IncaGrill, Boca #6 L&D $18 no sats-no fri=12/15 to 4/15

Massimo’s, Lake Worth #77 L&D $18 no sats-no fri 12/15 to 4/15

Primrose, Coral Springs #42 L&D $18 no sats-no fri 12/15 to 4/15

Regalo, Ft Laud #51 L&D $18 no sats-no fri 12/15 to 4/15

Spazio, Ft Laud # 62 L&D $18 no sats next to beach place

Bellagio, W Palm #159 L&D $17 no sats- fri before 6 PM

LaStella, Sunrise #58 D $16 no sats -no fri 12/15 to 4/15

Sage,Ft Laud # 53 L&D $13 no fr/sat 12/15 to 4/15 www.sagecafe.com

El Tropico, Pem. Pines #47 L&D $15 anytime

Madison Green,Royal PB #123 L&D $15 www.madisongreengolf.com

Hot Gumbo!, PortStLucie #24 L&D $15 anytime

Vienna, Davie #94 L&D $15 no sats-no fri 12/15 to 4/15

Paella, Pem.Pines #29 L&D $13 anytime

Palace,Davie #50 L&D $13 fri & sat before 6:30 PM

Sal’s Italian, All #68 L&D $13 anytime

Abocoa CC, Jupiter # 19 Lunch only $12

Shirttail Charlies, Ft Laud, #10 D $24 no sats 

GardenCafe, Dania #97 L&D $20 anytime in FLL Hilton

PizzaA’More, DelRay # 74 L&D $20 anytime

Plumbagos, PB Gardens

Plumbagos, PB Gardens # 90 L&D $20 no Fri&Sat eve from 1/15-4/15 

GoulashCharda, Hollywd #150 L&D $19 (excel E. European)
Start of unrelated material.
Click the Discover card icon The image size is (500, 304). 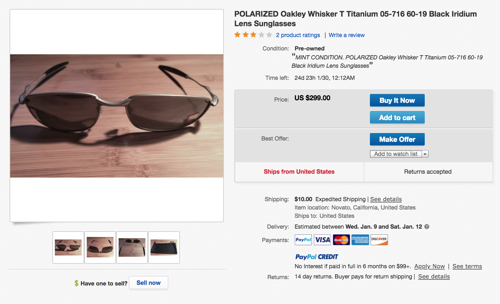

Clubhouse, DaniaJaiAlai #61 D $17 all games

HuricaneCafe, Juno # 43 L&D $17 anytime

Beach’s, Hollywd #40 L&D $17 anytime

Menfil, Sunrise #16 L&D $16 anytime

TwistedGrille, Stuart #65 L&D $16 anytime

MiCasaSuCasa, FtLaud #1 L&D $14 anytime

TijuanaTaxi, Davie # 81 L&D $14 no sat-no fri 12/15 to 4/15

Vincent’s, Coral Springs #13 L&D $14 no earlybirds -anytime

JJ Muggs, LakeWorth # 128 L&D $13 anytime

MuggsGrill, Coral Springs # 143 L&D $13 fri&sat before 6PM

NewLilyGarden, CoconutCreek #22 D $13 no earlybirds

SouthShores, Lake Worth #33 L&D $13 anytime

FerroItalian,Tamarc #23 L&D $12 no earlybirds

GGNewYork Ft Laud #60 L&D $15 no birds

BalHarbourBistro, BalHarbour #30 D $20 anytime after 5 PM

** Shirttails has a free launch (tips) that will take you to the theater after dinner, and pick you up. The parking there is free, no valet. Cost of dinner may offset parking costs in the theater areas.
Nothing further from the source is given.